If you can see the grease on your range hood filter, it’s time for a good cleaning. The filter underneath the hood fan should be cleaned at least twice a year, and if you use your range a lot, you’ll need to do it more frequently. We’re talking to you, bacon lovers.
Let’s hope you never get to the point where a glistening glob of grease actually drips from the filter onto the range—that’s when you’ll know a cleaning is way past due. But here’s the good news: Cleaning a range hood filter doesn’t have to mean hours of messy, painful scrubbing. Here’s how to do it and restore your appliance to its former grease-free glory.
How to clean a range hood filter
Every hood is different, but the filters are always removable. So carefully release yours, along with any other vents or parts that are easily removed for cleaning.
Method No. 1: Immersion
Cleaning expert and video blogger Melissa Maker of Clean My Space recommends this immersion method. Fill a sink or bucket with hot water—boiling, if possible. Add a squirt of dish soap and quarter-cup baking soda, and stir with a utensil until suds appear.
Submerge the filter (and vent, if you have one) in this solution for at least 10 minutes to dissolve the grease. You may want to leave it in longer—up to 30 minutes—if it’s especially dirty.
Your filter is finished soaking once most of the grease has dissolved from its surface.
Carefully remove the filter and scrub it with a brush. Use more dish soap as needed to get it clean.
Rinse it completely with hot water in your sink, pat it dry, and then allow the filter to air-dry. Replace it in the hood once it’s fully dry.
“If the filter becomes rusted out or does not come clean, then it is time to replace it,” Maker says.
Method No. 2: Steam or bake the grease away
Lay a paper or cloth towel underneath the filter, and use a steamer to remove the grease.
Or, line a cookie sheet with newspaper (cut to fit the cookie sheet), place the filter over that, and let it sit in a warm (not hot) oven to begin the cleaning process.
Method No. 3: stovetop method
Soak the filter in a pan of water simmering directly on the stove. You’ll want to keep an eye on this process to make sure the water doesn’t evaporate. Set a timer for 10 minutes, and use a mixture of dish soap and baking soda.
Carefully remove the filter and rinse it clean in the sink, scrubbing off any remaining grease. Repeat if necessary.
For more information on Maker’s methods, watch her video below.

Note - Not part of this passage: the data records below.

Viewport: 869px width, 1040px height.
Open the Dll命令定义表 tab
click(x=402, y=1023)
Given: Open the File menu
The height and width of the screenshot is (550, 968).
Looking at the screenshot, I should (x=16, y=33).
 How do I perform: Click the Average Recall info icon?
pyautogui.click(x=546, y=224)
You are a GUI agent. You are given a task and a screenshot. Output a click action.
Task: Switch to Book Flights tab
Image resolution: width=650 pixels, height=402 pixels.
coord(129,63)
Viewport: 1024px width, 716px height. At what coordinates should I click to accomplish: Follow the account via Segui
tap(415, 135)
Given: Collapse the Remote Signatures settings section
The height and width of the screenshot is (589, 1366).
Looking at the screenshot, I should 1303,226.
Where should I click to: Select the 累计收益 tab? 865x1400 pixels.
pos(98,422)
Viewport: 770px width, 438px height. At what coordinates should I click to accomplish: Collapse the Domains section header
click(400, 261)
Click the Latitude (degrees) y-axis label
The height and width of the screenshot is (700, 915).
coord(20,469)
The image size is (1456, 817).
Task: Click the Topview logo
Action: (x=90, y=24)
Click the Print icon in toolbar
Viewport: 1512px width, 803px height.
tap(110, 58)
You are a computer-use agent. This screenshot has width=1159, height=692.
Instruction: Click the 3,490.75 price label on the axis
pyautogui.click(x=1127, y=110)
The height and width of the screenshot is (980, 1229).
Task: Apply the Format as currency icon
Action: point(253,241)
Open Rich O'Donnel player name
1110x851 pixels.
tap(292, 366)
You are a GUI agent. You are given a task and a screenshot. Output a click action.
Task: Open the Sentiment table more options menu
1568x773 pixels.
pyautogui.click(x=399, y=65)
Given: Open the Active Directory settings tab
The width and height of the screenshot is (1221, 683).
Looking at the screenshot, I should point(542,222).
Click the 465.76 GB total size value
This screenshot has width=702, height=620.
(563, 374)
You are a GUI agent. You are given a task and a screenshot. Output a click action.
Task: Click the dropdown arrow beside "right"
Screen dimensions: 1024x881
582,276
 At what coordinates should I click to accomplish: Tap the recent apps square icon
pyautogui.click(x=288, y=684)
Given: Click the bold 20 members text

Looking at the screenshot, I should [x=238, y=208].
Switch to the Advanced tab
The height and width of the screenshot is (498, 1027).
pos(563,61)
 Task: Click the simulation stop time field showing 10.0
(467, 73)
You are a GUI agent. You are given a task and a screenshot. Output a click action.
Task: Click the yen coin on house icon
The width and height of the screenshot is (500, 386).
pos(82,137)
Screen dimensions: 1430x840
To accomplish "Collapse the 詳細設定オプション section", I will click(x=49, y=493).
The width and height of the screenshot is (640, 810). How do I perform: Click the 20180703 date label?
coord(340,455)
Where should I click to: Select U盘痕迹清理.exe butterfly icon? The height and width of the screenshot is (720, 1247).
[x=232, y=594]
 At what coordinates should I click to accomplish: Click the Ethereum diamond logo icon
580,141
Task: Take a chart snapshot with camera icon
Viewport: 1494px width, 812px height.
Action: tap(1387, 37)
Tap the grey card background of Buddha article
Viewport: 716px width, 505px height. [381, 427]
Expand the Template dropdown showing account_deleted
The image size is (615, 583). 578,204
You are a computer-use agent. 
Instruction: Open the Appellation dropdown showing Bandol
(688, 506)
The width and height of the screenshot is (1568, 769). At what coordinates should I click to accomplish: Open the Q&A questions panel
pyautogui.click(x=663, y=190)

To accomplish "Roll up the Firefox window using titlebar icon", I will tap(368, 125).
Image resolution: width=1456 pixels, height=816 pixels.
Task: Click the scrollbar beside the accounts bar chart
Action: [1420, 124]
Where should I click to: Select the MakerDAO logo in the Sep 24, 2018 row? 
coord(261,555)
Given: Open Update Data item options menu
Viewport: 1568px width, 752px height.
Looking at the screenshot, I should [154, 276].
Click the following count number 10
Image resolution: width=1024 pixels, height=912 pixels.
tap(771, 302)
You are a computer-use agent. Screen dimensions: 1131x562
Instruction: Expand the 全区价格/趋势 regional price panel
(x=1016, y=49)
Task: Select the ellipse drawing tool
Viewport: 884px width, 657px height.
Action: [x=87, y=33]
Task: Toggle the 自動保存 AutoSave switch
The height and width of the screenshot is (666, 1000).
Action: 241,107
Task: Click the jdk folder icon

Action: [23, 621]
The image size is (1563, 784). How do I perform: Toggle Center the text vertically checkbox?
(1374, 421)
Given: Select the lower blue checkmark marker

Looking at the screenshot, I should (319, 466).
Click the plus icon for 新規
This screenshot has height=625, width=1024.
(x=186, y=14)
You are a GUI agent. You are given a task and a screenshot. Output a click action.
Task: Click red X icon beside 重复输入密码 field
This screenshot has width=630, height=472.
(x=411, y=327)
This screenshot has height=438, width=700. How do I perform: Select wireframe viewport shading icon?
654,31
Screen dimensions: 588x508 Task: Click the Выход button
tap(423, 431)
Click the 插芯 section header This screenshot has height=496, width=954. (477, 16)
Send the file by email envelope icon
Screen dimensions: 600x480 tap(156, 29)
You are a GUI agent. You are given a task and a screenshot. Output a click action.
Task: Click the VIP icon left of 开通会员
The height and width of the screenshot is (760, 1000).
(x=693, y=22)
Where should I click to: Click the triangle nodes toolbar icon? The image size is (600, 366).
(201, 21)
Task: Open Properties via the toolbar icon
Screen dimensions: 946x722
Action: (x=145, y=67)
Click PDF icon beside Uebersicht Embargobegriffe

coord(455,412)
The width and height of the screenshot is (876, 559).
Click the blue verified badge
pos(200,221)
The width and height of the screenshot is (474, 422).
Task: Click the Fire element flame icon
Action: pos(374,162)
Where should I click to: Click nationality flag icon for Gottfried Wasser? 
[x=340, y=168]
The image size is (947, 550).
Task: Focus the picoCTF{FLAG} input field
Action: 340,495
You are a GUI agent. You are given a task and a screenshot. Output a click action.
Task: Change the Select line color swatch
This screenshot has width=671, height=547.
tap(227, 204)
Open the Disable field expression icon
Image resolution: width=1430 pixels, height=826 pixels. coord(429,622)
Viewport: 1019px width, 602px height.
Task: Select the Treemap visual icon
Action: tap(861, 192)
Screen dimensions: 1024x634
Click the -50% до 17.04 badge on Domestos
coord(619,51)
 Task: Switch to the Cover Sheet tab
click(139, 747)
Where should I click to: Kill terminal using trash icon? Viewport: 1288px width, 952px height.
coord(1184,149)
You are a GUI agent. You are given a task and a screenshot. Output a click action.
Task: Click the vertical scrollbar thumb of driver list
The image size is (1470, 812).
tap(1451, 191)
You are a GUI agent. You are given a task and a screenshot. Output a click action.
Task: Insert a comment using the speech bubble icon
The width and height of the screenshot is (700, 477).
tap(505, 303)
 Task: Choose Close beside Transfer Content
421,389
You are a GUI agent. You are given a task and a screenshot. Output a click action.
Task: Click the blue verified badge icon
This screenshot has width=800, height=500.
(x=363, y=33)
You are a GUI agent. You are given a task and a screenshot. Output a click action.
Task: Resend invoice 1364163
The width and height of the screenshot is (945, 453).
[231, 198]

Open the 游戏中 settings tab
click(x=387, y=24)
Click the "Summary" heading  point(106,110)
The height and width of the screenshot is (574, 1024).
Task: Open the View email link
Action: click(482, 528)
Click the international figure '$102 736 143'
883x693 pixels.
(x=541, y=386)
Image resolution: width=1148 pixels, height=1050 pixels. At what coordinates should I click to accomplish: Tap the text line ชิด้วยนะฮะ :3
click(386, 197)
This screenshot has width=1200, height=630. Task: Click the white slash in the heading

Method No. 4: Dishwasher detergent soak
Video blogger Justin McCurry suggests another method for cleaning a range hood filter. Wet the filter with water. Then place it in a baking sheet and coat it with dishwasher detergent. Note that this is not the soap you use for hand-washing dishes—it’s the gel you put in your dishwasher. Spread the detergent with an old toothbrush, covering the filter completely.
Let the filter sit for up to an hour, depending on how greasy it is. If you’re cleaning your filter regularly, you may need only 15 to 20 minutes. Rinse both sides with a sink sprayer. Repeat the process, if necessary.
For more information on McCurry’s method, watch his video.
Don’t forget the hood interior
Whatever method you use to clean the range filter, make sure you clean the inside of the hood, too. Coat the interior of the hood, including the fan, with a degreasing cleaning solution and let it sit for 15 minutes. Wipe clean, rinse, and dry.
Now you have a clean environment for your filter, which means you can start cooking and gunking up your hood again.